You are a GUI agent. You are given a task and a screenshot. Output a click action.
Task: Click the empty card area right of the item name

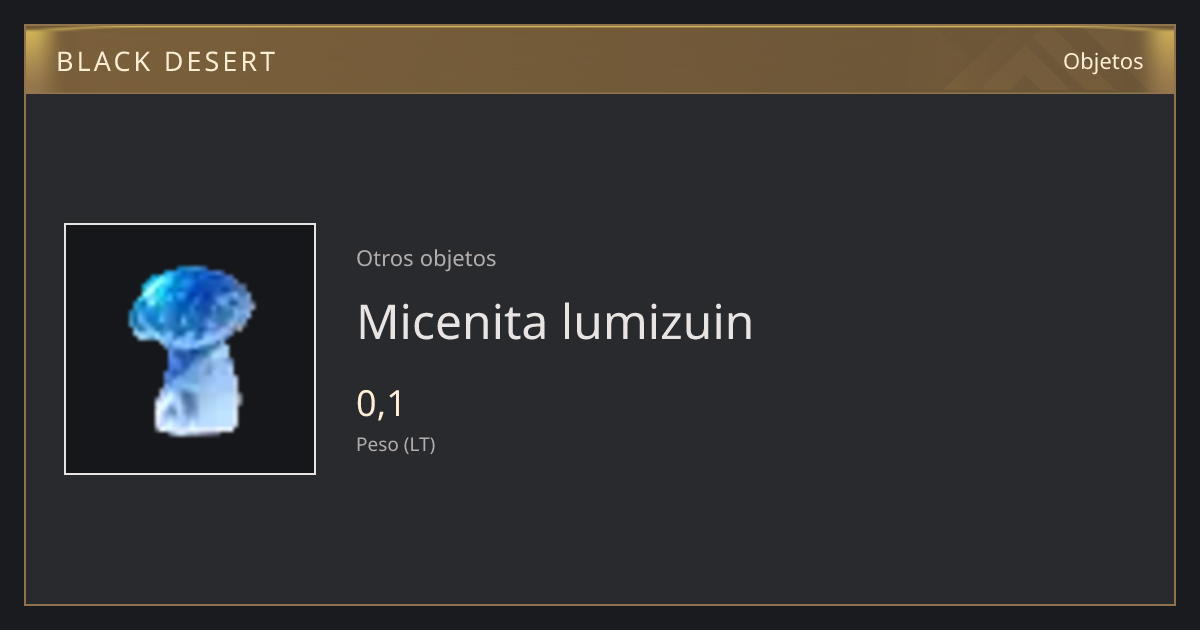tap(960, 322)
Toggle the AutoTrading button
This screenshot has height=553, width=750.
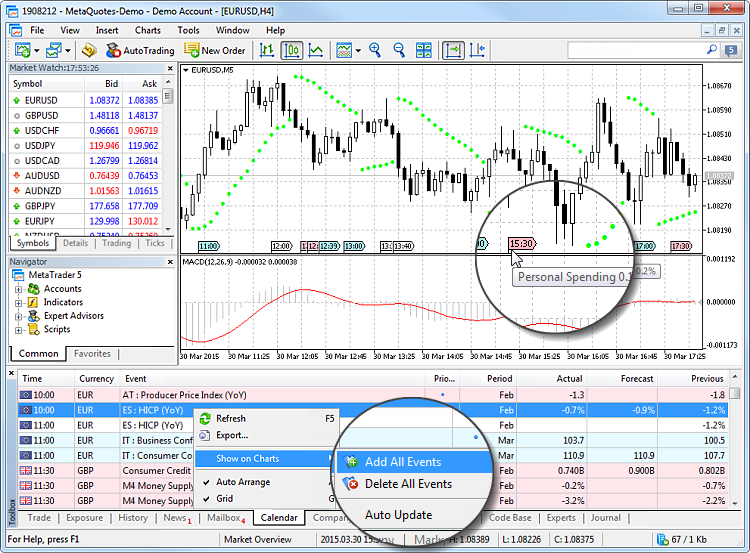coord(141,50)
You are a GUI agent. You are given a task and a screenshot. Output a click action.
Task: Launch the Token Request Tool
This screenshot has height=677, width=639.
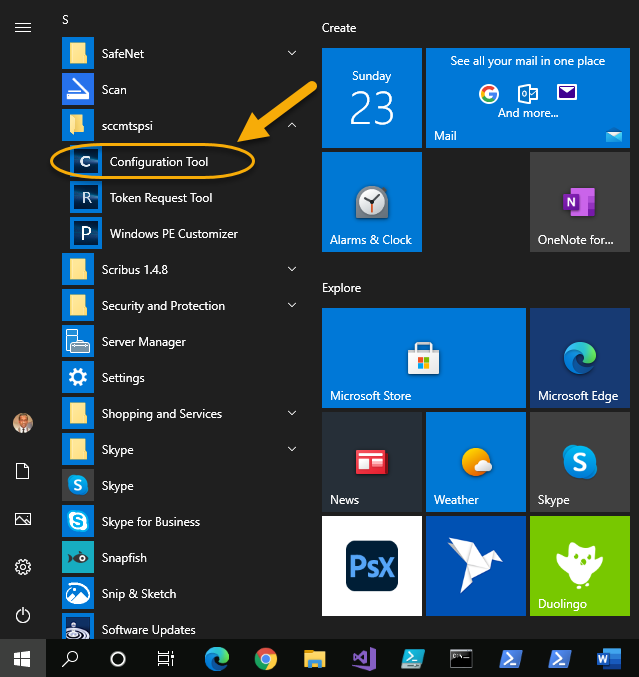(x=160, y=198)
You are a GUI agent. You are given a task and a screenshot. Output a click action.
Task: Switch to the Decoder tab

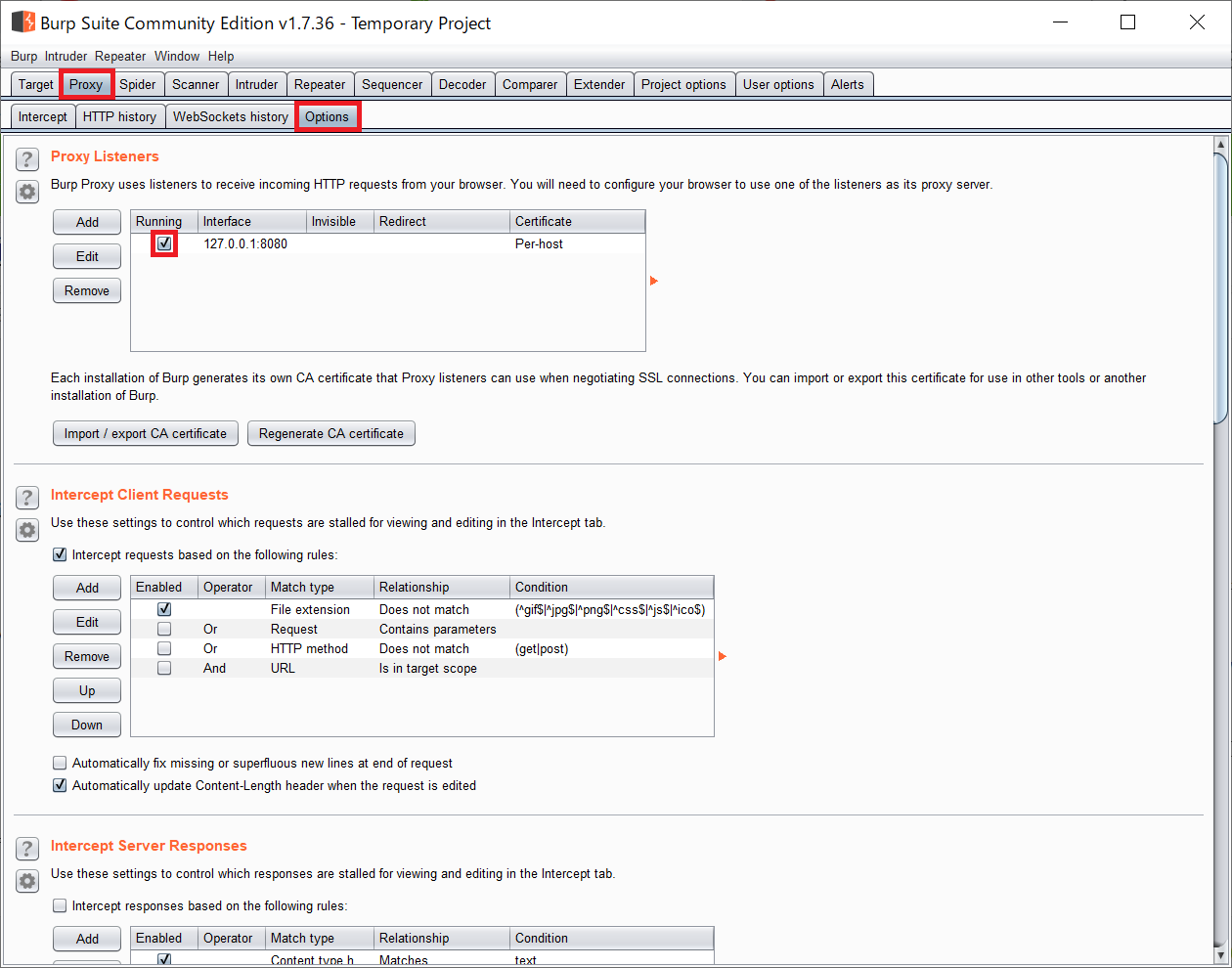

■ ■ ■ ■ ■ ■ ■

## EXERCISE REQUIREMENTS
Exactly repeat the data above; the pictures do not belong in your copy.

## ANSWER TO THE EXERCISE
You are a GUI agent. You are given a task and a screenshot. Output a click action.
Task: Click the empty card area right of the item name

tap(960, 322)
Toggle the AutoTrading button
This screenshot has height=553, width=750.
coord(141,50)
You are a GUI agent. You are given a task and a screenshot. Output a click action.
Task: Launch the Token Request Tool
This screenshot has height=677, width=639.
(x=160, y=198)
You are a GUI agent. You are given a task and a screenshot. Output a click action.
Task: Switch to the Decoder tab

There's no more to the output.